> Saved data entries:

**********

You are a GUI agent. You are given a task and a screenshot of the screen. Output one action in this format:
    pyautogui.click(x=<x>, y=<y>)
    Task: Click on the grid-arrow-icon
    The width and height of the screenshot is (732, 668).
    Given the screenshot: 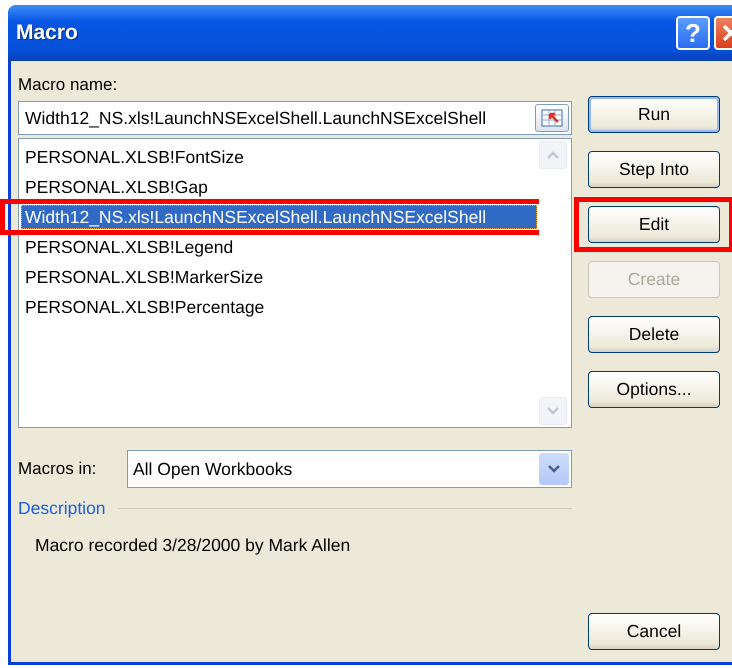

**********

> TASK DETAILS:
Rewrite all the material above, substituting "screen capture" for every instance of "screenshot" and leaving the rest unchanged. Leave the pictures out of your version.

> TASK SOLUTION:
You are a GUI agent. You are given a task and a screen capture of the screen. Output one action in this format:
    pyautogui.click(x=<x>, y=<y>)
    Task: Click on the grid-arrow-icon
    The width and height of the screen capture is (732, 668).
    Given the screen capture: 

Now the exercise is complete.